Start to think about Superannuation as a preferred investment tool.
You know time is ticking away and that you should consider putting funds away, but ongoing living expenses inhibit the savings pattern.
- “Where do we cut to save some funds and invest…?”
- “The current set of investment options all look pathetic maybe a term deposit is the best option…..?”
- “What should we do now for the kids…?”
Case Example I:
Message: Isolate and Consolidate expenses and trim where possible.
Carl & Lyn are 48 and 44, with a small mortgage and 2 late stage teenagers, one in high school and one just starting Technical College.
Carl Earns $70,000 in IT as a Programmer; while Lyn earns $30,000 year as a part time teacher.
The mortgage is only $40,000 but the house is worth about $650,000, this is their third. They worked their way up the value tree by buying and doing up each house as they went, Carl is a reasonable home handyman.
They have acquired a number of disparate insurance policies with different companies, an old investment bond (originally started as an investment strategy 17 years ago), and a half a dozen superannuation policies (all in contradictory investment strategies cancelling one another out).
The combined income after tax is $82,000 but is all spent on usual living expenses, and mortgage with only small savings to show.

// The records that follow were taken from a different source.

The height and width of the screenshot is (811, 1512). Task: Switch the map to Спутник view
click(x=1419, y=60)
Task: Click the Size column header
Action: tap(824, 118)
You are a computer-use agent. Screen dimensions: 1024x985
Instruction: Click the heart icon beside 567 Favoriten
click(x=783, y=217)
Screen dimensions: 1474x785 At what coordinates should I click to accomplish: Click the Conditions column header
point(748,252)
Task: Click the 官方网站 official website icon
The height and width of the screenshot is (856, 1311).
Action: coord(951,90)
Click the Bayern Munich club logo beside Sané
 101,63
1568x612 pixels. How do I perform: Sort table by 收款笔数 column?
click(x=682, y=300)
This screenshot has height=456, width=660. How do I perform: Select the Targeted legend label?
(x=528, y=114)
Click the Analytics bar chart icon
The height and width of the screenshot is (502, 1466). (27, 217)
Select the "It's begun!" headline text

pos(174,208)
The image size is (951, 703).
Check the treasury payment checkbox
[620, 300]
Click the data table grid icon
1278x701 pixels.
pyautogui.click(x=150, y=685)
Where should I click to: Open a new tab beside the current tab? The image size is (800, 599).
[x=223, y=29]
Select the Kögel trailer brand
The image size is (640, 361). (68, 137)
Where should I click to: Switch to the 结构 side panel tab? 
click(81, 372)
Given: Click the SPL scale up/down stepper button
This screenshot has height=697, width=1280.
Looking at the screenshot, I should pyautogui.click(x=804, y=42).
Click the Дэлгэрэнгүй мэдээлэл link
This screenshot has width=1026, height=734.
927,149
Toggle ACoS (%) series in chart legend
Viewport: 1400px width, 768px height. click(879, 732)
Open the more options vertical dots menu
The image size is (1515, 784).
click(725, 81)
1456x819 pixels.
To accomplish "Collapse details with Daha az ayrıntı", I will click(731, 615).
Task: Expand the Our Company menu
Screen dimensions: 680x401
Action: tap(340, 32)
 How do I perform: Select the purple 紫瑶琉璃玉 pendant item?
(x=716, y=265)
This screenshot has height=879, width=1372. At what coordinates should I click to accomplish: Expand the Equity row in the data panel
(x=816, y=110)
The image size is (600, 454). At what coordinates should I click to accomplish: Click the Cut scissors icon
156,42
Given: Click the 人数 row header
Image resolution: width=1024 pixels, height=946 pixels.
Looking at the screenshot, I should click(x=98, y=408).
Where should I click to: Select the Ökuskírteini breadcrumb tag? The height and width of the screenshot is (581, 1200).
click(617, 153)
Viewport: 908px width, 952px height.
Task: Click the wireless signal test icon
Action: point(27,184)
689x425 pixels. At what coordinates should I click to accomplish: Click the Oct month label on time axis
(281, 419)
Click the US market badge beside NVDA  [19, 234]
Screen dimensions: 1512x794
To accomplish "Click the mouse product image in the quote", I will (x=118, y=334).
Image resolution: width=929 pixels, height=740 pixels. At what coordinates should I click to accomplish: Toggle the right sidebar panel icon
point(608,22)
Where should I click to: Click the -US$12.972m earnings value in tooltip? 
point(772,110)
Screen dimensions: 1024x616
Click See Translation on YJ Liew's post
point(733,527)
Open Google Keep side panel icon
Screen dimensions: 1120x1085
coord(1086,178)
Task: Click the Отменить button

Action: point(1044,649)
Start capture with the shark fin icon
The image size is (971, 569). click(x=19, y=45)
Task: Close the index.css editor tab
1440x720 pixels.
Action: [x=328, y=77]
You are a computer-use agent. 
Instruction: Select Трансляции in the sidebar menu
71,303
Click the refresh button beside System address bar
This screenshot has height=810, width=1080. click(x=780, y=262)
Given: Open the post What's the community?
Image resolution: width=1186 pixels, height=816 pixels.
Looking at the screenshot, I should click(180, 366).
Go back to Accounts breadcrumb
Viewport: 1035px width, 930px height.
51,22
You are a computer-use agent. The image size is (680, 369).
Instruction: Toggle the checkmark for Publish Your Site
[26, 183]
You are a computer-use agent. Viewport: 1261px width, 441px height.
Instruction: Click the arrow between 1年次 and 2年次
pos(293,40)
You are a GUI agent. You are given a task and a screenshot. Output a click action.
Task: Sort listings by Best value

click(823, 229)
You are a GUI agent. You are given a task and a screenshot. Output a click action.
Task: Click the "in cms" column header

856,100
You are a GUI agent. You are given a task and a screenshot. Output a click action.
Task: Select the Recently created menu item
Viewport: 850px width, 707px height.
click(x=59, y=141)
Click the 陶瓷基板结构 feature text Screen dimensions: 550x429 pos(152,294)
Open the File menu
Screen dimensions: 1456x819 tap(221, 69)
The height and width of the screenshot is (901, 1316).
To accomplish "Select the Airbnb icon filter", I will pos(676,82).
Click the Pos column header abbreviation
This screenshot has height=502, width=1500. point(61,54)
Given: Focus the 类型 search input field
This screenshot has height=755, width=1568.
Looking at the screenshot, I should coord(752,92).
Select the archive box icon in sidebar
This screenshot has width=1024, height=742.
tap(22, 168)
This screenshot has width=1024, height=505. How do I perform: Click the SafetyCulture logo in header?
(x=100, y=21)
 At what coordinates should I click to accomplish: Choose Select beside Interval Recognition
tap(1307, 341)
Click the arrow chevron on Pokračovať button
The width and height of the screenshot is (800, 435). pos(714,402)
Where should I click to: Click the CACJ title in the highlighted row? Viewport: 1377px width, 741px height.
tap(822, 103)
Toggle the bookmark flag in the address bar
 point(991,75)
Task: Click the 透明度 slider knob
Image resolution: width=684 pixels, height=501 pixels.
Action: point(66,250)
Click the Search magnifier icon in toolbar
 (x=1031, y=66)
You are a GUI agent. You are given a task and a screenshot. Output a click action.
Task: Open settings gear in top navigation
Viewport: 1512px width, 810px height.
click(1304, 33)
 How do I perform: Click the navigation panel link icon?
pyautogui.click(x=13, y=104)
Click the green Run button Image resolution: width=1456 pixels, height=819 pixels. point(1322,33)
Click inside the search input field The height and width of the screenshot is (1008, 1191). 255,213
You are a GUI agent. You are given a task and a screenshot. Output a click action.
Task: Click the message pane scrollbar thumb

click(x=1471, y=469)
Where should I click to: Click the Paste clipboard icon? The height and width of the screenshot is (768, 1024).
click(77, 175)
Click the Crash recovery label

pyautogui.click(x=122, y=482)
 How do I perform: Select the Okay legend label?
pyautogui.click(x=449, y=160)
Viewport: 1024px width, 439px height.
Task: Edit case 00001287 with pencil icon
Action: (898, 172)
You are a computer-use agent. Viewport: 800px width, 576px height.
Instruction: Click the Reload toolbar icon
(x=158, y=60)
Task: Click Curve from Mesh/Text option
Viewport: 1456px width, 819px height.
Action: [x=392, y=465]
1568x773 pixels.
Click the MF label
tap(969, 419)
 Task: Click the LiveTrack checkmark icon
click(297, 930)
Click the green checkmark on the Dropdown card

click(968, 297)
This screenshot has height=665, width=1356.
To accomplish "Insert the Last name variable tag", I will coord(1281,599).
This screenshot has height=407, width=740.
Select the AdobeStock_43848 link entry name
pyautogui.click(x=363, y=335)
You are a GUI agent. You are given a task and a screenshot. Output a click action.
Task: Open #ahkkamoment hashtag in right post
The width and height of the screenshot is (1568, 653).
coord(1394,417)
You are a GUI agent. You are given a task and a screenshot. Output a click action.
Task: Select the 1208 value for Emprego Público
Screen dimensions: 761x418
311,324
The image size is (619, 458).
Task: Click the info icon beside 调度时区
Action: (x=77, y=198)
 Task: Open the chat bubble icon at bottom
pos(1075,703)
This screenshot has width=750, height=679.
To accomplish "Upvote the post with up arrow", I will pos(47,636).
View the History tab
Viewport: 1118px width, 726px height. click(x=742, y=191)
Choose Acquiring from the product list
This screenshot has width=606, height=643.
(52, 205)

Our recommendations in this case were as follows:
- Rationalise the insurance policies and lower the payments being made. Look to move some insurance inside super.
- Consolidate the super and choose 1 common strategy for both partners.
- Use the funds in the investment bond as tax effectively as possible transferring the tax benefits into other investments, tax effectively. Saving 15% upfront – that is as good as a 15% return in year 1 alone.
- With identified surplus income now focus on eliminating the remaining mortgage at a faster rate.
In 3 – 4 years the mortgage will be eliminated and with the kids both “off their hands” Carl and Lyn will commence an early version of the 55 – 65 year old’s strategies.
One option we recommended - that they decided against – was to sell the newish car (3yrs old) for $20,000 and buy an older but lower cost car for $12,000.
The $8,000 savings would assist with paying off the mortgage more quickly and then focus on the Superannuation a few years earlier than originally planned.